▶ **How to complete this task**:
Reading the listing below, restate each entry exactly as written.

▶ **Given records**:
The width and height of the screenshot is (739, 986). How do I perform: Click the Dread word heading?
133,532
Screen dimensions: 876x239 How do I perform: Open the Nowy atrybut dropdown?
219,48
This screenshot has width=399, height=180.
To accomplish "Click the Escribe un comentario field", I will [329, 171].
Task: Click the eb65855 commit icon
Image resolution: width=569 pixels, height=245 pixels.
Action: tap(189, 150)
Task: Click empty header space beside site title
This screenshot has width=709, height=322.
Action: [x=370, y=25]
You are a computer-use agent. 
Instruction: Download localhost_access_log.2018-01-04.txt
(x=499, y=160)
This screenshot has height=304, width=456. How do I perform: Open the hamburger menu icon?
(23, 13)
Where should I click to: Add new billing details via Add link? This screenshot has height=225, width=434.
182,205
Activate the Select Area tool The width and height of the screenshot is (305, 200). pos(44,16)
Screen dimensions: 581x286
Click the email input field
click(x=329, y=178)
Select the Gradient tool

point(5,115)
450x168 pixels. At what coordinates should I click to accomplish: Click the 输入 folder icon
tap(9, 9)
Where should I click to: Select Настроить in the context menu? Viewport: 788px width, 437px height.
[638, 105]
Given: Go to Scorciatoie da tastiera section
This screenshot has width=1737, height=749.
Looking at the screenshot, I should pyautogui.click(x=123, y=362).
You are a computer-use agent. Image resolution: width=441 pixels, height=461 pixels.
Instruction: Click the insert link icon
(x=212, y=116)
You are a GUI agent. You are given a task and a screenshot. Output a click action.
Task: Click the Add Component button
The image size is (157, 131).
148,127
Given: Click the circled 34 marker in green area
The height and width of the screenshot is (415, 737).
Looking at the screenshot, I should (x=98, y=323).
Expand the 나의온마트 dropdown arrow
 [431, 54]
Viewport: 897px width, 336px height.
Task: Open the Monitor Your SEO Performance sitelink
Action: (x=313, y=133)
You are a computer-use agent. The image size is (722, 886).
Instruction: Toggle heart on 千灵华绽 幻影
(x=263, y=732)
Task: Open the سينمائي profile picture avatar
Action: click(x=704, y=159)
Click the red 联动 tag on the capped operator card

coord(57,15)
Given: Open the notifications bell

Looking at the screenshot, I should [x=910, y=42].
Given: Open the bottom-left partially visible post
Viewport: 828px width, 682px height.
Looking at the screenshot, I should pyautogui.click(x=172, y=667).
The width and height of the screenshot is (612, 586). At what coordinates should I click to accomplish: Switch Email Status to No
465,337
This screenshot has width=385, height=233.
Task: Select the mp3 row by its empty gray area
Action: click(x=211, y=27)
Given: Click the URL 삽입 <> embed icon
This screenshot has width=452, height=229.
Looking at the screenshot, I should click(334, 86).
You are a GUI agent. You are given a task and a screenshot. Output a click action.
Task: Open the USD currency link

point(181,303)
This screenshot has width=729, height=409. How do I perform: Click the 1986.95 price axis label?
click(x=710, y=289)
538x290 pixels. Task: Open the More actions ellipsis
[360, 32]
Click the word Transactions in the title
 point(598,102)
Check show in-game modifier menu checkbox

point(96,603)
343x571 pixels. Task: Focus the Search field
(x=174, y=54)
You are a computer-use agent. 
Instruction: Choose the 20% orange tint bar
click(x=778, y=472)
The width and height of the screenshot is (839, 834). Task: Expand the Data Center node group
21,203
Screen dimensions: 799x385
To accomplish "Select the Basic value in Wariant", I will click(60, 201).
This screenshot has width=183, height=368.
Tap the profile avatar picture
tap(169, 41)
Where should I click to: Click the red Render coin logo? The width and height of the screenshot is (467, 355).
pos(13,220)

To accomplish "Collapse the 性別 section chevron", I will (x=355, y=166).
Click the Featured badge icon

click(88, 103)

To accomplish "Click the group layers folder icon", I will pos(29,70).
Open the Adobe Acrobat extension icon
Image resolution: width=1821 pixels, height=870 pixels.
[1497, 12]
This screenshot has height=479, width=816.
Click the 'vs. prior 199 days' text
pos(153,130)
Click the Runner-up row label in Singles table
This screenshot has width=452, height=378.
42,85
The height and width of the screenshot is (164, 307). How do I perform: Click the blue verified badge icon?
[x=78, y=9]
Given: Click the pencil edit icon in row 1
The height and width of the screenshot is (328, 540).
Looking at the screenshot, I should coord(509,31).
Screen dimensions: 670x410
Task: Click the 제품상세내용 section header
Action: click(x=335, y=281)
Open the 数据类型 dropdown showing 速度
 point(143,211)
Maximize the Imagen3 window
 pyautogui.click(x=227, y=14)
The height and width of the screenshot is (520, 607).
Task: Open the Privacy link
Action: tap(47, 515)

▶ **Solution for this exercise**:
The width and height of the screenshot is (739, 986). How do I perform: Click the Dread word heading?
133,532
Screen dimensions: 876x239 How do I perform: Open the Nowy atrybut dropdown?
219,48
This screenshot has width=399, height=180.
To accomplish "Click the Escribe un comentario field", I will [329, 171].
Task: Click the eb65855 commit icon
Image resolution: width=569 pixels, height=245 pixels.
Action: tap(189, 150)
Task: Click empty header space beside site title
This screenshot has width=709, height=322.
Action: [x=370, y=25]
You are a computer-use agent. 
Instruction: Download localhost_access_log.2018-01-04.txt
(x=499, y=160)
This screenshot has height=304, width=456. How do I perform: Open the hamburger menu icon?
(23, 13)
Where should I click to: Add new billing details via Add link? This screenshot has height=225, width=434.
182,205
Activate the Select Area tool The width and height of the screenshot is (305, 200). pos(44,16)
Screen dimensions: 581x286
Click the email input field
click(x=329, y=178)
Select the Gradient tool

point(5,115)
450x168 pixels. At what coordinates should I click to accomplish: Click the 输入 folder icon
tap(9, 9)
Where should I click to: Select Настроить in the context menu? Viewport: 788px width, 437px height.
[638, 105]
Given: Go to Scorciatoie da tastiera section
This screenshot has width=1737, height=749.
Looking at the screenshot, I should pyautogui.click(x=123, y=362).
You are a computer-use agent. Image resolution: width=441 pixels, height=461 pixels.
Instruction: Click the insert link icon
(x=212, y=116)
You are a GUI agent. You are given a task and a screenshot. Output a click action.
Task: Click the Add Component button
The image size is (157, 131).
148,127
Given: Click the circled 34 marker in green area
The height and width of the screenshot is (415, 737).
Looking at the screenshot, I should (x=98, y=323).
Expand the 나의온마트 dropdown arrow
 [431, 54]
Viewport: 897px width, 336px height.
Task: Open the Monitor Your SEO Performance sitelink
Action: (x=313, y=133)
You are a computer-use agent. The image size is (722, 886).
Instruction: Toggle heart on 千灵华绽 幻影
(x=263, y=732)
Task: Open the سينمائي profile picture avatar
Action: click(x=704, y=159)
Click the red 联动 tag on the capped operator card

coord(57,15)
Given: Open the notifications bell

Looking at the screenshot, I should [x=910, y=42].
Given: Open the bottom-left partially visible post
Viewport: 828px width, 682px height.
Looking at the screenshot, I should pyautogui.click(x=172, y=667).
The width and height of the screenshot is (612, 586). At what coordinates should I click to accomplish: Switch Email Status to No
465,337
This screenshot has width=385, height=233.
Task: Select the mp3 row by its empty gray area
Action: click(x=211, y=27)
Given: Click the URL 삽입 <> embed icon
This screenshot has width=452, height=229.
Looking at the screenshot, I should click(334, 86).
You are a GUI agent. You are given a task and a screenshot. Output a click action.
Task: Open the USD currency link

point(181,303)
This screenshot has width=729, height=409. How do I perform: Click the 1986.95 price axis label?
click(x=710, y=289)
538x290 pixels. Task: Open the More actions ellipsis
[360, 32]
Click the word Transactions in the title
 point(598,102)
Check show in-game modifier menu checkbox

point(96,603)
343x571 pixels. Task: Focus the Search field
(x=174, y=54)
You are a computer-use agent. 
Instruction: Choose the 20% orange tint bar
click(x=778, y=472)
The width and height of the screenshot is (839, 834). Task: Expand the Data Center node group
21,203
Screen dimensions: 799x385
To accomplish "Select the Basic value in Wariant", I will click(60, 201).
This screenshot has width=183, height=368.
Tap the profile avatar picture
tap(169, 41)
Where should I click to: Click the red Render coin logo? The width and height of the screenshot is (467, 355).
pos(13,220)

To accomplish "Collapse the 性別 section chevron", I will (x=355, y=166).
Click the Featured badge icon

click(88, 103)

To accomplish "Click the group layers folder icon", I will pos(29,70).
Open the Adobe Acrobat extension icon
Image resolution: width=1821 pixels, height=870 pixels.
[1497, 12]
This screenshot has height=479, width=816.
Click the 'vs. prior 199 days' text
pos(153,130)
Click the Runner-up row label in Singles table
This screenshot has width=452, height=378.
42,85
The height and width of the screenshot is (164, 307). How do I perform: Click the blue verified badge icon?
[x=78, y=9]
Given: Click the pencil edit icon in row 1
The height and width of the screenshot is (328, 540).
Looking at the screenshot, I should coord(509,31).
Screen dimensions: 670x410
Task: Click the 제품상세내용 section header
Action: click(x=335, y=281)
Open the 数据类型 dropdown showing 速度
 point(143,211)
Maximize the Imagen3 window
 pyautogui.click(x=227, y=14)
The height and width of the screenshot is (520, 607).
Task: Open the Privacy link
Action: tap(47, 515)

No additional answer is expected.